Super Ligue : l'arrêt de la cour de justice de l'UE "est très loin de révolutionner l'industrie du football", estime un économiste du sport
Prêt à bouleverser le monde du football, le projet de Super Ligue soutenu par l'entreprise A22 a repris de l'ampleur, jeudi 21 décembre, après l'annonce de la Cour de justice de l'Union européenne (CJUE) qui dénonce le monopole de l'UEFA et de la FIFA, illégal. Christophe Lepetit, économiste du sport, éclaircit quelques ombres du tableau.
Franceinfo: sport : Est-ce que la décision de la Cour de Justice de l'Union européenne (CJUE) peut créer un précédent sur le football européen et toutes les compétitions européennes?
Christophe Lepetit : Non, pas du tout. Contrairement au titre du communiqué de presse de la CJUE et à la couverture médiatique qui en a été faite derrière, on est très loin d'un arrêt qui révolutionnerait totalement l'industrie du football professionnel. En première lecture, j'y voyais malgré tout une victoire, pas forcément triomphale de la Super Ligue et de défaite de l'UEFA et de la FIFA. Et à la lecture de la décision elle même, cela s'inverse presque. La décision est largement dans la lignée de l'avis de l'avocat général qui avait été rendu l'an dernier, à savoir de dire que l'UEFA et la FIFA sont en situation de position dominante. Ainsi, A22 ou n'importe quelle autre organisation a tout à fait le droit de lancer une compétition à partir du moment où ça s'inscrit dans le calendrier de match international. C'est un point qui est mentionné dans la décision, mais aussi que si une organisation lance une compétition, rien n'interdirait à l'UEFA et ou la FIFA de prendre des décisions pour limiter l'accès des clubs et ou des joueurs à cette compétition.
Donc selon vous, l'UEFA, notamment avec le nouveau projet de Ligue des champions l'année prochaine, ne doit pas forcément s'inquiéter de cette décision, notamment de voir partir les gros clubs ?

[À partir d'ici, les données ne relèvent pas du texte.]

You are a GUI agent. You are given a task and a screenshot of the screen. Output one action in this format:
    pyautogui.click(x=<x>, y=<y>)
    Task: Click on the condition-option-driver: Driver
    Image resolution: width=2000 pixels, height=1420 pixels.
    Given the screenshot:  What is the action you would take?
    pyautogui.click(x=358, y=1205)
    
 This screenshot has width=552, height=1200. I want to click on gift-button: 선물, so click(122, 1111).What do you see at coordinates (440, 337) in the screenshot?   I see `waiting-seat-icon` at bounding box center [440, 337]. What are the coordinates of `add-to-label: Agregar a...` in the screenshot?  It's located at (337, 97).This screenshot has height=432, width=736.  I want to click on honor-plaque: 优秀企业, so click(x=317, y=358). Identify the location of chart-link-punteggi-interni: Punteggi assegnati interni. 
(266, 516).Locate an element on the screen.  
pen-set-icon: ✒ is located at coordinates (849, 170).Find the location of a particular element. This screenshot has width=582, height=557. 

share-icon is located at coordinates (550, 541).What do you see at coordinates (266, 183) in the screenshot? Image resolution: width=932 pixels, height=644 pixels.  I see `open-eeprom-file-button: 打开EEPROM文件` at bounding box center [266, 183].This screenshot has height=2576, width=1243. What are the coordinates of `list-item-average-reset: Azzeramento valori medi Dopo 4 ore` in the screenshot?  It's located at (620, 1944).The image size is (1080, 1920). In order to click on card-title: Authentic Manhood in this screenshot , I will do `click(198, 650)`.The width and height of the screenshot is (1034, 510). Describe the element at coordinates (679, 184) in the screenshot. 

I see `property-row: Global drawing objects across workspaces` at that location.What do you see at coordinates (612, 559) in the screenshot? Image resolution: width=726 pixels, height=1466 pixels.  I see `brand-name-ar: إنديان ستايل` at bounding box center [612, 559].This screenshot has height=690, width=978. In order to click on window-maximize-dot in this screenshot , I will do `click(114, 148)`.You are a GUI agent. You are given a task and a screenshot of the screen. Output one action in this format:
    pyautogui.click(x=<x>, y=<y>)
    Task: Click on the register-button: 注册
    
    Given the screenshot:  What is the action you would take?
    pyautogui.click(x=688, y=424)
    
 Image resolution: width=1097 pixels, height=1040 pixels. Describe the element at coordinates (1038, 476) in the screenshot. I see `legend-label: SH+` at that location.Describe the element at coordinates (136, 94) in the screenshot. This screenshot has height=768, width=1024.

Je ne dirais pas qu'il faut qu'elle y aille en sifflotant. Bien sûr qu'il faut prendre en compte ce que la CJUE a dit aujourd'hui. Mais il va falloir attendre l'avis de la cour espagnole à Madrid, puisque le cas va repartir en Espagne (le tribunal de Madrid avait saisi la CJUE au départ et devra vérifier si les "règles peuvent bénéficier aux différents acteurs du football"). Mais je pense que l'UEFA n'est pas dans une situation où il y aurait pu y avoir quelque chose de radical qui aurait remis en cause totalement le monopole.
Les petits clubs seraient les perdants de ce projet ?
C'est très clairement un format qui favorise la permanence des grands clubs dans les premières divisions. Parce que dans le schéma qu'ils décrivent, tous les champions des grands pays sont dans la première division. Mais si demain, Leicester ou Montpellier, comme on l'a vu plus récemment, est champion, le club ne se qualifie pas pour la première division, il se qualifie potentiellement pour la troisième. A partir de là, il faut qu'il arrive à monter en deuxième, puis en première. Les petits clubs devront faire un parcours du combattant impossible, à savoir passer de la troisième division européenne jusqu'à la première, chose qui n'arrivera jamais.
La Super Ligue promet un football accessible gratuitement, est-ce un modèle viable ?
Ce schéma de diffusion à travers une plateforme Unify (plateforme désignée par A22 pour diffuser les matchs), accessible gratuitement par tous les fans du monde entier, est une forme de fumisterie. A très court terme, vous pouvez mettre tous vos matchs sur une plateforme gratuite, mais il est fort probable, voire quasi certain, que très rapidement, vous allez développer un modèle freemium. Une partie gratuite, une autre sur abonnement pour monétiser l'audience que vous aurez créée par le fait d'avoir été gratuit au départ. C'est une promesse de gratuité à très court terme qui se transformera progressivement en une semi gratuité, voire en un modèle qui sera extrêmement payant à plus long terme. Je pense qu'il y a une forme de mensonge en tout cas. Et ça l'est d'autant que, dans le même temps, ils garantissent des paiements de solidarité très importants et potentiellement supérieurs à ce que l'UEFA fait.
Comment se positionnent les clubs ?
Les clubs semblent plutôt en train de rejeter massivement la Super Ligue à nouveau. Maintenant, si A22 arrive avec un pont d'or, ce qui nécessitera un ou plusieurs énormes partenariats avec de l'argent garanti, la question pourrait se poser. Aujourd'hui les compétitions européennes interclubs sur 2023/2024 représentent 3,5 milliards d'euros de recettes brutes et un produit hyper installé. Ce ne sera pas simple pour A22 sauf à avoir un soutien massif comme JP Morgan en 2021 ou un autre fond d'investissement d'un partenaire prêt à poser un énorme minimum garanti.